The producers of Bad Lip Reading have remained anonymous, even with their millions of viewers; however there are plenty of less-intentionally anonymous artists who take advantage of what is, in effect, a now fairly basic and accessible media process. While there is no app for it, the technology behind even the highly polished BLR videos seems to be no more than a ProTools sequence, synced to a QuickTime video, with live audio input and Auto-Tune.
There might be a kind of semiotic greed that these new processes inspire, and it easily can generate quite unfunny or callow work. I'm reminded of the moment from Brad Neely's classic neobenshi of Harry Potter and the Sorcerer's Stone, in which muggles oogling a snake in the Reptile House may be an apt metaphor for what not to do with the rich trove of media available for translational manipulations: "A giant Burmese leopard-eating snake basked in front of their piggish faces like a poem. And of course they want it to dance for them."
1. While these gallery posts will be light on commentary, it is useful here to point out that Downing's work, like Stalling's, comes out of a strong connection to and understanding of the original materials. For example, the original musical number from Miss Mary (1957) has what seems to be a mother-in-law musically competing with her daughter's husband, in a contest that literally replays the power dynamics of dubbing, with the western presence of a piano serving as a notable third party in the contest. While alternately changing her loyalties from daughter to wife, the woman who is the object of this struggle does not change her dance from song to song, but rather remains receptive to each recoding instance. So when Brandon Downing adds his own version "An unmarked body's/ A dark body,/ Better for provoking drama,/ Your mighty badass changes/ turn to ghoulish armour" he seems to be self-reflexive about his own transformative process, and implicitly aware that this fourth recoding both repeats the violence in the first instances ("Move with the world/'tis a new era./To Blame men, is a time-worn song!") and potentially extends it.

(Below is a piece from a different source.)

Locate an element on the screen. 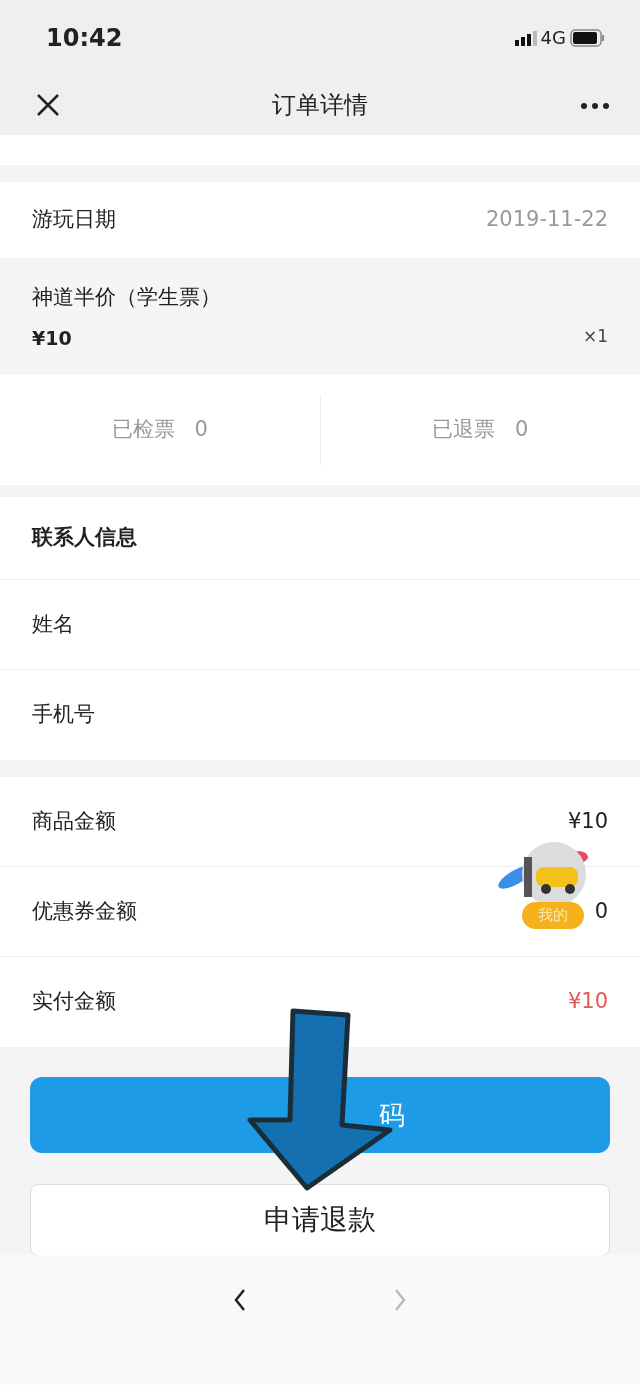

2. A more recent example of this process is found in the "El Risitas" subtitling meme, which currently seems to have attracted a mostly tech-geek constituency, perhaps indication that this method of cultural commentary has "jumped the shark."
3. With neobenshi, this appropriation is not merely of content, but also process, given the Asian origins of traditional benshi. Yet the original tradition hearkens back to the more international silent film era—before U.S. film-making established its cultural dominance. Because silent films did not include recorded, spoken language, foreign and domestic films could mingle more indiscriminately—an imagistic restoration of a lost Babel—while sound accompaniments (whether narration or musical performance) varied from theater to theater.